После 1824 года поэт и воин больше не встречались, но активно переписывались. К сожалению, эта корреспонденция не сохранилась. Но не раз упоминал Пушкин Ивана Петровича в письмах к другим адресатам. Вот некоторые из них.

Пушкин – Вяземскому, 2 января 1822 года: «Он мне добрый приятель и (верная порука за честь и ум) нелюбим нашим правительством и, в свою очередь, не любит его».

Пушкин – Алексееву, 1 декабря 1826 года: «Липранди обнимаю дружески, жалею, что в разные времена съездили мы на счёт казённый и не столкнулись где-нибудь».

Липранди прожил долгую жизнь и всю её посвятил трудам и воспоминаниям о наполеоновских войнах, хотя участвовал и в Русско-турецкой 1828–1829 годов, и в подавлении Польского восстания (тогда же был произведён в генерал-майоры).
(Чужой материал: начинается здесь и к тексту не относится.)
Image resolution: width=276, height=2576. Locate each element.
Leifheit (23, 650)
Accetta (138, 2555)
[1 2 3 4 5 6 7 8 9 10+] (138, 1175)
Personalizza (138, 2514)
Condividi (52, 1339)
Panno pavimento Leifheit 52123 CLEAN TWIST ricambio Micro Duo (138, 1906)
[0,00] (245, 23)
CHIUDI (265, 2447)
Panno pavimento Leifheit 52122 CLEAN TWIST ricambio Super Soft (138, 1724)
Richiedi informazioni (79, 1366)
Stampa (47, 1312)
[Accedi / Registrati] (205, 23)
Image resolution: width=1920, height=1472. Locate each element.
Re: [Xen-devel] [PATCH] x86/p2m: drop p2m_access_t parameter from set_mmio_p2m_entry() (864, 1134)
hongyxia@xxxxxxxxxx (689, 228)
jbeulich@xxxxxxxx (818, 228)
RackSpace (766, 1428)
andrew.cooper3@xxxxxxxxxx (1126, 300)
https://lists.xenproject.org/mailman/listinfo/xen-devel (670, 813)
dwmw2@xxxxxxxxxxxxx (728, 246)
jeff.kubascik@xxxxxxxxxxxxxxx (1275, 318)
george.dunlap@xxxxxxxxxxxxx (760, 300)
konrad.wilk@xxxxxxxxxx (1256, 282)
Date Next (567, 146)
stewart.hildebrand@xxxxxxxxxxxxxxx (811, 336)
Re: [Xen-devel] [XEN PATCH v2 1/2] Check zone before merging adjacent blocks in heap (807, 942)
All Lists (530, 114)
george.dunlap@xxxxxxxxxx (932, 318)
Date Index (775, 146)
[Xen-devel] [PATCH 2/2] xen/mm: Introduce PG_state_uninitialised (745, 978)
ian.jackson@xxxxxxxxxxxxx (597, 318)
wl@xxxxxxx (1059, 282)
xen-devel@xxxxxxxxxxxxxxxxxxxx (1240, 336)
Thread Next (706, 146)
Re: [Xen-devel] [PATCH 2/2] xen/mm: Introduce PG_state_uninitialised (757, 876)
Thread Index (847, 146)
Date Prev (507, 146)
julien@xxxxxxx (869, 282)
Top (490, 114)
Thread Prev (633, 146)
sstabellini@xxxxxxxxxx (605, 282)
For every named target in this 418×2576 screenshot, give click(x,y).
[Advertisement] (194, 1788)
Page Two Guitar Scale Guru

Последние войны усилили интерес Липранди к более ранним и, несомненно, более интересным для их участников.

«Не проходило дня без воспоминаний былого, – говорил Иван Петрович о беседах с коллегами. – Мы давали друг другу свои записки…» Дневники, позднейшие наброски и документы стали основой книги «Некоторые замечания, почерпнутые преимущественно из иностранных источников, о действительных причинах гибели наполеоновских полчищ в 1812 году». Причины эти не были тайной за семью печатями, и Липранди без обиняков указывал на них: «Не стихии побеждали и победили врага, но преданность к царю; постоянное мужество и строгая дисциплина занимали первое место в ряду причин, сокрушивших врага России в ту великую эпоху.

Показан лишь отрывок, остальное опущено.